▶ [GOAL OF THE EXERCISE]:
Once the line with "1372x883 pixels. Task: Open" is found in the entries below, repeat it and each following line exactly, up to and including the line with "Select the 商用". Add no other lines.

Saved data entries

┄┄┄┄┄┄┄┄┄┄┄┄┄┄┄┄┄┄┄┄

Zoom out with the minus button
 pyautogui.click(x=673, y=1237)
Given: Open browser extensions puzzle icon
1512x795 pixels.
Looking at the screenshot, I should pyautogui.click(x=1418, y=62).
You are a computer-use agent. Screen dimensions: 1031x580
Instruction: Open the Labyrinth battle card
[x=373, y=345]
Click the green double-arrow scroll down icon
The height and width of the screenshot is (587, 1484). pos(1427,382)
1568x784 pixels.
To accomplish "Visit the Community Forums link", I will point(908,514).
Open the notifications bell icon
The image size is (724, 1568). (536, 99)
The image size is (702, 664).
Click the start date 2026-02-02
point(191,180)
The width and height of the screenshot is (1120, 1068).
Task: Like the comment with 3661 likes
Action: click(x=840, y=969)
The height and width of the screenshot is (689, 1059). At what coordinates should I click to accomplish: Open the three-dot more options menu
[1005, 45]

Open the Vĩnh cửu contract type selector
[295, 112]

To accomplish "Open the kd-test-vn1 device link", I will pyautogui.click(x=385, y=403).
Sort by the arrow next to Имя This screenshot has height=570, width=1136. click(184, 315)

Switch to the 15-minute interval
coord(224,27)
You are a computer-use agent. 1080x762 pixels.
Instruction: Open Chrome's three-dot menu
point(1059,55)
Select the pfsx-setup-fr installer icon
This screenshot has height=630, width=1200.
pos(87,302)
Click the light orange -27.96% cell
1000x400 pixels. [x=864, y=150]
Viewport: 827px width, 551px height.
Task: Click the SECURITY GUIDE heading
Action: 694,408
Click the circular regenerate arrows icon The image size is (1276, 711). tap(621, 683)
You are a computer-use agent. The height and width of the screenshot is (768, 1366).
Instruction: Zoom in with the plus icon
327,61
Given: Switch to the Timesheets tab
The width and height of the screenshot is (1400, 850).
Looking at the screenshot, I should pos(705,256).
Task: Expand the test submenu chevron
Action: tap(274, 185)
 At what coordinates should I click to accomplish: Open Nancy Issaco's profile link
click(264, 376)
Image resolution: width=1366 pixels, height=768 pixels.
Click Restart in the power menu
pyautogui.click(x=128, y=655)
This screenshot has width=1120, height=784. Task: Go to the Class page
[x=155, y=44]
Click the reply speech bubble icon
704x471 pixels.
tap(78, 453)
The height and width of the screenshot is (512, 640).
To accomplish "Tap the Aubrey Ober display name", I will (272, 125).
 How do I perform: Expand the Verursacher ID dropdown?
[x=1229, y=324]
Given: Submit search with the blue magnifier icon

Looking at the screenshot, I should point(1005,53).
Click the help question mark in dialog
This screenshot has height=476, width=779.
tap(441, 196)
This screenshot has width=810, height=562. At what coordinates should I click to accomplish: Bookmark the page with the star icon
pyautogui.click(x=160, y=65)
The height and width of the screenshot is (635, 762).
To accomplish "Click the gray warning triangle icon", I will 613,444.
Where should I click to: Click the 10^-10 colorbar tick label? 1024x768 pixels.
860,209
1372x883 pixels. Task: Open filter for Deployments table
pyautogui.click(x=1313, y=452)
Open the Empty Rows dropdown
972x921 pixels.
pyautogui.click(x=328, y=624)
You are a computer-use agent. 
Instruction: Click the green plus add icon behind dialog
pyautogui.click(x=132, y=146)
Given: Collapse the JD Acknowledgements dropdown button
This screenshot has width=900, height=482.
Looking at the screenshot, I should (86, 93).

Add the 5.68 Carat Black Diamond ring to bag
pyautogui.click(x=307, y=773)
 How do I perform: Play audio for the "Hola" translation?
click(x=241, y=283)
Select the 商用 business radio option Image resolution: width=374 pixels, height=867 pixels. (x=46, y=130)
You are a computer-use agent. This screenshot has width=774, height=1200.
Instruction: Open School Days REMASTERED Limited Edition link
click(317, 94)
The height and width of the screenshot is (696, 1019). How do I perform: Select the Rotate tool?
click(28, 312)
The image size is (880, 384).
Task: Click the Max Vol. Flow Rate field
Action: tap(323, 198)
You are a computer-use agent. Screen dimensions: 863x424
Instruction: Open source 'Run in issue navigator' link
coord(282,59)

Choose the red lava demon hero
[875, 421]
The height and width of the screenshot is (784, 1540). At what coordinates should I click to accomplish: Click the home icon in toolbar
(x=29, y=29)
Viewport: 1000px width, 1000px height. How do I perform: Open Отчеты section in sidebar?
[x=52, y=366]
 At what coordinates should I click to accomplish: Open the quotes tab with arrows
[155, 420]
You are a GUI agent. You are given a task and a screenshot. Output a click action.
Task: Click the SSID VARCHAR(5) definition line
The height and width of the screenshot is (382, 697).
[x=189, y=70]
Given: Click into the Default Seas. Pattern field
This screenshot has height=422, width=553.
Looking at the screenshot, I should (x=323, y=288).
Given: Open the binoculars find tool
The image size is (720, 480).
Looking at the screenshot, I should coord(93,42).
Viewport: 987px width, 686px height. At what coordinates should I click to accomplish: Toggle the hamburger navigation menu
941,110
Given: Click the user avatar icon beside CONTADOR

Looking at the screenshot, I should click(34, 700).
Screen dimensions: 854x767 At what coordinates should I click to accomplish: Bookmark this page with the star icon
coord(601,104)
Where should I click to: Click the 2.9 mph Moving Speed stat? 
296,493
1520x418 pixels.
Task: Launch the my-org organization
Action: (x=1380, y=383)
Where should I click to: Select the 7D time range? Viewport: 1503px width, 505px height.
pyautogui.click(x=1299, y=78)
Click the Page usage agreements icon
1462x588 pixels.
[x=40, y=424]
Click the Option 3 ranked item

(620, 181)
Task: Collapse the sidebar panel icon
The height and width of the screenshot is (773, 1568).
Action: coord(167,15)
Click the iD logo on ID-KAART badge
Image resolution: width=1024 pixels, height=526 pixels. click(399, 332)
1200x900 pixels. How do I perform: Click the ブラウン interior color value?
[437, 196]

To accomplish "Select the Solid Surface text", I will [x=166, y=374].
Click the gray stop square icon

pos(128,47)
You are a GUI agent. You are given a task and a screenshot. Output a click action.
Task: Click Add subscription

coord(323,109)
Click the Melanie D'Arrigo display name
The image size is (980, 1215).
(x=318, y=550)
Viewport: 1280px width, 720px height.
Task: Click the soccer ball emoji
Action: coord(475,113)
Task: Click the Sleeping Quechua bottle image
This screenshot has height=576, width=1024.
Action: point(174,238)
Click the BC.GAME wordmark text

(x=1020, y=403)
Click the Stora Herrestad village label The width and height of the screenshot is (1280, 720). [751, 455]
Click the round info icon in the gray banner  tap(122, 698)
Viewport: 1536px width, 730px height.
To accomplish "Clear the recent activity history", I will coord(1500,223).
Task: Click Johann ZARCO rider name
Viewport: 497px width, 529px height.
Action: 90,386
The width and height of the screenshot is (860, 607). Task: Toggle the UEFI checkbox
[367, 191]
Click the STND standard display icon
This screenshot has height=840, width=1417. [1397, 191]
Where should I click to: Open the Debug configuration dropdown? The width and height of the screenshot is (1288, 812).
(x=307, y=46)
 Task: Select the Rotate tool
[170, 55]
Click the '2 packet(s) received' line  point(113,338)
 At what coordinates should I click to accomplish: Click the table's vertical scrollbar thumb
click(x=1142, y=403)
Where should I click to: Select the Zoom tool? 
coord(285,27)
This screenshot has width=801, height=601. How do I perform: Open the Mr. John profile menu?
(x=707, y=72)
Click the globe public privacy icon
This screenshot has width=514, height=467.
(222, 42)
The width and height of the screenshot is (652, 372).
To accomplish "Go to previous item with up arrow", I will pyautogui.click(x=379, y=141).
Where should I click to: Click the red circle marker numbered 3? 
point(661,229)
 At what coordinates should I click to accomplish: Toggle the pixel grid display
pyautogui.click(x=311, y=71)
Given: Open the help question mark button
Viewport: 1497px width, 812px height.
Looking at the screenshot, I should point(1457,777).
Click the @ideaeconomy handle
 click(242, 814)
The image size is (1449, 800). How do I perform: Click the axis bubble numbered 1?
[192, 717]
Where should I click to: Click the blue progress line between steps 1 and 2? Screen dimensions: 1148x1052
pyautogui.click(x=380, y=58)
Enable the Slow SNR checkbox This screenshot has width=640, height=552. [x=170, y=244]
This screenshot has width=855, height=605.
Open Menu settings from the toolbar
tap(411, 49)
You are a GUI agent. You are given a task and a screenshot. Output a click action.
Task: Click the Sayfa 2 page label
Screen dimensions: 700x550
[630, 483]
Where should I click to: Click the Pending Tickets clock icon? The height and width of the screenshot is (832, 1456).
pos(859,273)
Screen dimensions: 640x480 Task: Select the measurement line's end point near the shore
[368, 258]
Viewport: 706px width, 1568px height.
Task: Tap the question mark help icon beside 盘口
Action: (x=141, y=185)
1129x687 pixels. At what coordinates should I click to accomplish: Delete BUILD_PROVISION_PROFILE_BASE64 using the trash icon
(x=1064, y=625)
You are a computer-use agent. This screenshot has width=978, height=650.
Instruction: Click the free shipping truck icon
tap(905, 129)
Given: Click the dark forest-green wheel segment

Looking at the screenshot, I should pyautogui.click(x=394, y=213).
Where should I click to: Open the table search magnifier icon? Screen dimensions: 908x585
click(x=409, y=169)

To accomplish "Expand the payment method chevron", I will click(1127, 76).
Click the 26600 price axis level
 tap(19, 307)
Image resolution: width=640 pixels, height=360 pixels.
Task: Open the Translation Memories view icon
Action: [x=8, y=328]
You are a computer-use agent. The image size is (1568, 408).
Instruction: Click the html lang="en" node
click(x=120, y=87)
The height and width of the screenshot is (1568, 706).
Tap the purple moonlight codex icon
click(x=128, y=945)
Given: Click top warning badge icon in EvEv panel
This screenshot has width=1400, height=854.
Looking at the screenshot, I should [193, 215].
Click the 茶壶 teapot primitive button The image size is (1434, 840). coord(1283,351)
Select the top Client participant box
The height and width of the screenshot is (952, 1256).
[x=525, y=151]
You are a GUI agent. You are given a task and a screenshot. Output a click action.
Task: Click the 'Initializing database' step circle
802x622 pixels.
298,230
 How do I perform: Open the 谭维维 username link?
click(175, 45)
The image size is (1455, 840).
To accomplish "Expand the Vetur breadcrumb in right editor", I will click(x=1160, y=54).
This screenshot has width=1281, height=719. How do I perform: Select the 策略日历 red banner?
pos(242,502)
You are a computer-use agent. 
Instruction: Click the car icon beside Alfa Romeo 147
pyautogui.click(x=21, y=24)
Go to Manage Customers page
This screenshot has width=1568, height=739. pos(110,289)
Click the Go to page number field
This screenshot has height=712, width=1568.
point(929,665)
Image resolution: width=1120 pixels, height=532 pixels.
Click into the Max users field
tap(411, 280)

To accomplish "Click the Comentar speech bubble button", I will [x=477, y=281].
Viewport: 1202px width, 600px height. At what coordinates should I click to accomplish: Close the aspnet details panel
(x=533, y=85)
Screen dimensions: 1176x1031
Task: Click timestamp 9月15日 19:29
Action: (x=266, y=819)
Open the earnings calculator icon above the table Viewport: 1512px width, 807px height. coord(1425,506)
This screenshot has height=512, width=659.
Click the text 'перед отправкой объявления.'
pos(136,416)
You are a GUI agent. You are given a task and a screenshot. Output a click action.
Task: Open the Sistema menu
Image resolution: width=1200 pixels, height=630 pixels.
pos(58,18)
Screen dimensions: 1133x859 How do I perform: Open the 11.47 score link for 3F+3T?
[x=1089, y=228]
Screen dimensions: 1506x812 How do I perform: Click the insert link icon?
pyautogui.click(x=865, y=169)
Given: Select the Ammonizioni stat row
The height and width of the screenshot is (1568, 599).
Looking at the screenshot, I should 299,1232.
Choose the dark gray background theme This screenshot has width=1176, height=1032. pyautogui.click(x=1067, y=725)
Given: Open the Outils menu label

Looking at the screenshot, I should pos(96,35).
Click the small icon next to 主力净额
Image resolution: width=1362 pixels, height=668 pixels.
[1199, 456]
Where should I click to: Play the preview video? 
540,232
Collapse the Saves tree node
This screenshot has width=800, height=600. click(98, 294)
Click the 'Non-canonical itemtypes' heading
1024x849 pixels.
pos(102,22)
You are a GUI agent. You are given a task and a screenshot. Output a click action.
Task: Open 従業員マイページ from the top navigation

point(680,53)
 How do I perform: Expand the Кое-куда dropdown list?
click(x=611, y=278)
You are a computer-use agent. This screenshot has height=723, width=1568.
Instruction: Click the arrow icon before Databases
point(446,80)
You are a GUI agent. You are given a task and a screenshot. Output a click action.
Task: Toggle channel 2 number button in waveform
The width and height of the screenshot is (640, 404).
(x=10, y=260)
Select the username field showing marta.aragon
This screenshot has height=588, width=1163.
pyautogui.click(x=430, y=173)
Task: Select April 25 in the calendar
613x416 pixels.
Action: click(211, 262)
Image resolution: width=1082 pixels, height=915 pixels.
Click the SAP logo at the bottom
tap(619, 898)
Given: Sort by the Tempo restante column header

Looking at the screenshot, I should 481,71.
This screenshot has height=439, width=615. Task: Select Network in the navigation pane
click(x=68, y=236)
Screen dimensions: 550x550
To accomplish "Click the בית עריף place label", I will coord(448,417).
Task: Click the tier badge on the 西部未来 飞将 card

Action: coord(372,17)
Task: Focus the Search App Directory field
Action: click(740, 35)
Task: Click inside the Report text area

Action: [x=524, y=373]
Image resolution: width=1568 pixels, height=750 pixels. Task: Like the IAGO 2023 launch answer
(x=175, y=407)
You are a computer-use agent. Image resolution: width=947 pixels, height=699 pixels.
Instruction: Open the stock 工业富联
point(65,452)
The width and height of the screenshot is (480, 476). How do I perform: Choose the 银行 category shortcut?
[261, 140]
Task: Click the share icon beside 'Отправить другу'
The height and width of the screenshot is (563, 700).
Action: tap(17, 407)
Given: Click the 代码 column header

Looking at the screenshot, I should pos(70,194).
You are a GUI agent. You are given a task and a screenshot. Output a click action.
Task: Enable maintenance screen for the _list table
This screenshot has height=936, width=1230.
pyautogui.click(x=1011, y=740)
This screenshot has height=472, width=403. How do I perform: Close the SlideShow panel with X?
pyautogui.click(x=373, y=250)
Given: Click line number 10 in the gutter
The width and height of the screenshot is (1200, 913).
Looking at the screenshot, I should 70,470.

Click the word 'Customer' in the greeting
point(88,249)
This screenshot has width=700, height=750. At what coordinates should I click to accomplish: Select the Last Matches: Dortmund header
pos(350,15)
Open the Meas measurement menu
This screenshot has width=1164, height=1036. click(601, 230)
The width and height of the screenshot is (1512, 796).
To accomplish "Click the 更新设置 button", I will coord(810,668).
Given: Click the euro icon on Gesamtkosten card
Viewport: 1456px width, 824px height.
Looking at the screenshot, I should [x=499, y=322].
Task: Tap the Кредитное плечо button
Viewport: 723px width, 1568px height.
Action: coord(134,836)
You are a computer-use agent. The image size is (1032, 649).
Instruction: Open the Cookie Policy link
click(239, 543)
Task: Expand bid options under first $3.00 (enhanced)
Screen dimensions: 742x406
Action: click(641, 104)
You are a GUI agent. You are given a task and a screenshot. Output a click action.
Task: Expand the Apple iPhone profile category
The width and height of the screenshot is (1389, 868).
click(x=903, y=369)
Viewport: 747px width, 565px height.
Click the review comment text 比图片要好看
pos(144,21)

┄┄┄┄┄┄┄┄┄┄┄┄┄┄┄┄┄┄┄┄

▶ [ANSWER TO THIS EXERCISE]:
1372x883 pixels. Task: Open filter for Deployments table
pyautogui.click(x=1313, y=452)
Open the Empty Rows dropdown
972x921 pixels.
pyautogui.click(x=328, y=624)
You are a computer-use agent. 
Instruction: Click the green plus add icon behind dialog
pyautogui.click(x=132, y=146)
Given: Collapse the JD Acknowledgements dropdown button
This screenshot has width=900, height=482.
Looking at the screenshot, I should (86, 93).

Add the 5.68 Carat Black Diamond ring to bag
pyautogui.click(x=307, y=773)
 How do I perform: Play audio for the "Hola" translation?
click(x=241, y=283)
Select the 商用 business radio option Image resolution: width=374 pixels, height=867 pixels. (x=46, y=130)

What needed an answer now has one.